- _Required actions_:
[1] Transcribe the Shank3 mouse abstract word for word, from "Rajaram Kshetri &" to "Southern Illinois University, (2023)".
[2] Pick up the Shank3 mouse abstract after its final sentence and keep writing.

- _Passage shown_:
▬▬▬▬▬▬▬▬▬▬

Relating cerebellar glutamatergic dysfunction and age effects
on behavioral phenotype in Shank3△e4-22 mutant mice

Rajaram Kshetri & Ben Richardson, Relating cerebellar glutamatergic dysfunction and age effects on behavioral phenotype in Shank3△e4-22 mutant mice. Southern Illinois University, (2023)

Rajaram Kshetri
Southern Illinois University, USA

Prof. Dr. Ben Richardson
Southern Illinois University, USA


Post-synaptic glutamate receptors (AMPAR, NMDAR, and mGluR) are supported and regulated by the SHANK3 scaffold protein (Shank3 gene), deletions/mutations in which are a prominent monogenic cause of autism spectrum disorder (ASD). Despite high SHANK3 expression in cerebellar granule cells (CGCs), the primary integrator of cerebellar input, the role of SHANK3 in cerebellar glutamatergic transmission and signal integration is poorly understood. We hypothesize that SHANK3 shapes the nature of glutamatergic transmission and circuit development in CGCs, the loss or dysfunction of which may result in ASD-like motor and non- motor behavioral phenotypes. The purpose of this study is to understand how the loss of SHANK3 affects the function and structure of glutamatergic CGC synapses that may affect cerebellar modulation of motor and non-motor behaviors. In order to identify gene-, sex-, and age-related interactions and main effects on behavioral phenotype, adolescent (5-7 weeks old) and adult (3-5 months old) mice of both sexes carrying the wildtype Shank3 gene (Shank3+/+)or that were heterozygous (Shank3+/-) or homozygous (Shank3-/-) for a version of the Shank3 gene lacking exons 4-22 (all isoforms) were used in a behavioral battery to assess motor function, anxiety, repetitive behavior, memory, and social interaction. We found more prominent Shank3 genotypic differences in motor function, increased anxiety, and repetitive behavior in adult mice compared to adolescent mice.

Spontaneous and pharmacologically-evoked glutamate receptor-mediated responses in CGCs were evaluated by whole-cell patch clamp electrophysiology and glutamate photo-uncaging. Our preliminary electrophysiological findings suggest a parallel relationship between the age-related increase in behavioral deficits and the enhancement of spontaneous excitatory postsynaptic currents (sEPSCs) amplitude in CGCs of adult Shank3-/- mice. Faster decay kinetics were observed in the evoked excitatory postsynaptic currents (eEPSCs) of Shank3-/- mice, in comparison to Shank3+/+ mice. Ongoing glutamate photo-uncaging experiments in mature adult mice showed an increased AMPA/NMDA ratio and enhanced responsivity of glutamate receptors (AMPA and NMDA combined) in CGCs of Shank3-/- mice, relative to Shank3+/+ mice. These findings suggest the possible role of SHANK3 in maintaining glutamatergic receptors and synapses in CGCs, as well as the potential involvement of the cerebellum in ASD. These insights may underlie and present a novel treatment target for motor and certain cerebellum-modulated non-motor behavioral deficits observed in the absence of Shank3 activity or function.

▬▬▬▬▬▬▬▬▬▬

- _Dataset extract_:
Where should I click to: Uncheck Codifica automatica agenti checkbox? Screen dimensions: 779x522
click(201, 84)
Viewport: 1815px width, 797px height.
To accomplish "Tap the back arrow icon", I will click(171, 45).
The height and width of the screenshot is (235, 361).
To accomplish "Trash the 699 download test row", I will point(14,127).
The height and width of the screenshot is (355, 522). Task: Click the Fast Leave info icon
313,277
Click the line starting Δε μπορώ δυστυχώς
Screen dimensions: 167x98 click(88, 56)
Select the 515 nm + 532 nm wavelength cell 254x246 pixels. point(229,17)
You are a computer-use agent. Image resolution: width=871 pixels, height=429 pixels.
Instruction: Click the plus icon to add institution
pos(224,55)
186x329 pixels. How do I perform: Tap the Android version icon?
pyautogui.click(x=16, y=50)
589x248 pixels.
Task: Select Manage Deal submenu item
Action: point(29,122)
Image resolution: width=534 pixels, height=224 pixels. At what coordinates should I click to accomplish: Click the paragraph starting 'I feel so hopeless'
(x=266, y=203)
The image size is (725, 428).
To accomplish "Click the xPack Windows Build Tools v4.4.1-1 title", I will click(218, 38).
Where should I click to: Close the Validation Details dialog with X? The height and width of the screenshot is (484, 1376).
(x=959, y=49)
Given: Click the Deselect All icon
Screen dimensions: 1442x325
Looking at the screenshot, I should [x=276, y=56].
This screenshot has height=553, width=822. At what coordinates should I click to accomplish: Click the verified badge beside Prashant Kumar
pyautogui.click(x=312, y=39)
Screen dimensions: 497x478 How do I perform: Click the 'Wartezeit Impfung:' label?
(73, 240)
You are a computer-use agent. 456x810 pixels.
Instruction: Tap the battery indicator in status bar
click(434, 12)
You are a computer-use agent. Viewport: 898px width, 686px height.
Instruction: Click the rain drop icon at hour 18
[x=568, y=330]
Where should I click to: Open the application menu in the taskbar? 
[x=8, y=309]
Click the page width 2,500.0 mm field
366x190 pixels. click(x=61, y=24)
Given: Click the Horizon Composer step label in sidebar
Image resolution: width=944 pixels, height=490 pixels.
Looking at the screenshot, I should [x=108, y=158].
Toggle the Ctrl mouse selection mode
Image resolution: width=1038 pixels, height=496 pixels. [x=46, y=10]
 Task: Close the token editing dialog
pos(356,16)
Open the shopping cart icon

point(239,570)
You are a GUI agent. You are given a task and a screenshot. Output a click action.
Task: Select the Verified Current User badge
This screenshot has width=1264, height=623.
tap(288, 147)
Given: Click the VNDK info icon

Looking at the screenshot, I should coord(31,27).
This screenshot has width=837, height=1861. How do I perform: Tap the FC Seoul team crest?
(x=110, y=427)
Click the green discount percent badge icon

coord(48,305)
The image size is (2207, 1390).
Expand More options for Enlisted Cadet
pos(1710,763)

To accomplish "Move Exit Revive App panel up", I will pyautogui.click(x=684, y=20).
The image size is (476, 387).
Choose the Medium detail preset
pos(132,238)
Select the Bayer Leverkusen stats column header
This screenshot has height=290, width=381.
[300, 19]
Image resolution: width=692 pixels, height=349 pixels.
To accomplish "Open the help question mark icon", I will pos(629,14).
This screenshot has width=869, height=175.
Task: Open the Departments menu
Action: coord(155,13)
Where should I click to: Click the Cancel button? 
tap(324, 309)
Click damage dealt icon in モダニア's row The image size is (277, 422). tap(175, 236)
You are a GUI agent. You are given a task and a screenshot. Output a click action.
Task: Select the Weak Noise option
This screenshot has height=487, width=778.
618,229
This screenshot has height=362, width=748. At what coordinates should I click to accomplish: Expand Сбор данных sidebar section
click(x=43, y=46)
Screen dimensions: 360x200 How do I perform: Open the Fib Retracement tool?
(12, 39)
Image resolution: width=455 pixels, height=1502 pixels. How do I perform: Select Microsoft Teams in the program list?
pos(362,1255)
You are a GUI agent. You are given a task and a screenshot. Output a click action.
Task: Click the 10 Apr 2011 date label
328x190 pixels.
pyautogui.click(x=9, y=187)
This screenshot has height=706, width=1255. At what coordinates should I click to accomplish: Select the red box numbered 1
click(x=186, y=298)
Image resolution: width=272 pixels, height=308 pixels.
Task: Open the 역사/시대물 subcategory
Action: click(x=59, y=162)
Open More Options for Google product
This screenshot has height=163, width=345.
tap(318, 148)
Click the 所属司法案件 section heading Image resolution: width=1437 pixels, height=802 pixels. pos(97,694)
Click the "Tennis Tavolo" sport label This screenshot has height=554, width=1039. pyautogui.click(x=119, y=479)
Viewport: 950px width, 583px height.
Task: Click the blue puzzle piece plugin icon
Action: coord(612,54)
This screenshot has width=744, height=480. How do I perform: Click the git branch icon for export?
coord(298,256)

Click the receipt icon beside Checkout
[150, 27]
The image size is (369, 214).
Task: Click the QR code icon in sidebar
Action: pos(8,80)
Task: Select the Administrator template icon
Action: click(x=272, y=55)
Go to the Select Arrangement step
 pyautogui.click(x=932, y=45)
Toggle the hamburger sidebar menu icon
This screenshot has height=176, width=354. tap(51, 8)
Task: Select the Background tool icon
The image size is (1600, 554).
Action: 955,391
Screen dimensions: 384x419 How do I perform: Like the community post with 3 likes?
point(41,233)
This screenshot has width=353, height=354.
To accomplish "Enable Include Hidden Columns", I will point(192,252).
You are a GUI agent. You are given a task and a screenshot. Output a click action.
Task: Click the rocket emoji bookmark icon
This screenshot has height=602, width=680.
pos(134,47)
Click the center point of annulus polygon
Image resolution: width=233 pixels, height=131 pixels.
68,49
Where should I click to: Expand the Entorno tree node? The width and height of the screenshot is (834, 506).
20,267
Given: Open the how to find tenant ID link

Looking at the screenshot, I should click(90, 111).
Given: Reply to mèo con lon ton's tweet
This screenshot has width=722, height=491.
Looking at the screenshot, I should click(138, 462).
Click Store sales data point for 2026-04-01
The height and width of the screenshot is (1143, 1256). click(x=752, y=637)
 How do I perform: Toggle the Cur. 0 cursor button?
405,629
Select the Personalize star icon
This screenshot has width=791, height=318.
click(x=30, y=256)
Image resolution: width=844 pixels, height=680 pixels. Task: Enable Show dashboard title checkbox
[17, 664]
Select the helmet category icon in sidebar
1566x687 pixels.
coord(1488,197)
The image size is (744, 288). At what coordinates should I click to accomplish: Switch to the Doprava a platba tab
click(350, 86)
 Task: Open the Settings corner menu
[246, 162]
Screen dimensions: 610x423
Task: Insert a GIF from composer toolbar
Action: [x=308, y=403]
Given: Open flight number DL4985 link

▬▬▬▬▬▬▬▬▬▬

- _Expected responses_:
[1]
Rajaram Kshetri & Ben Richardson, Relating cerebellar glutamatergic dysfunction and age effects on behavioral phenotype in Shank3△e4-22 mutant mice. Southern Illinois University, (2023)

[2]
For the glutamate photo-uncaging experiment, we used Ruthenium-bipyridine-trimethylphosphine-Glutamate (RuBi-Glutamate), which is a caged glutamate compound. This compound can be excited by visible wavelengths and releases glutamate upon one- or two- photon excitation. CGC was maintained at a holding potential of -70 mV, and the photo-evoked EPSCs were recorded in the whole-cell configuration. Focal stimulation of CGC was achieved by applying 470 nm blue LED light within a 50×50 μm2 gridded area over the cerebellar cortex. To facilitate photo-release of glutamate in the specified area, the Mightex Polygon 1000 pattern Illuminator was used. This experiment was conducted in the presence of 50 μM RuBi-Glutamate, chosen as the optimal concentration based on reliable response using the stimulation protocol. Glutamate photo-release was achieved by using a light stimulation duration of 50 ms at a frequency of 0.05 Hz. The recording setup involved perfusion of the bath with zero Mg2+ ACSF to record both AMPA and NMDA responses at a membrane potential of -70 mV, using a CsCl-based internal solution. To record the combined AMPA+NMDA current evoked by photo-stimulation, the cerebellum slice was perfused with RuBi-Glutamate along with gabazine (10 μM) and tetrodotoxin (0.5 μM). For recording NMDA current, the bath was supplemented with 10 μM NBQX. The NMDA current was validated by subsequent bath application of 50 μM AP5 and 50 μM 7-Chlorokynurenic acid.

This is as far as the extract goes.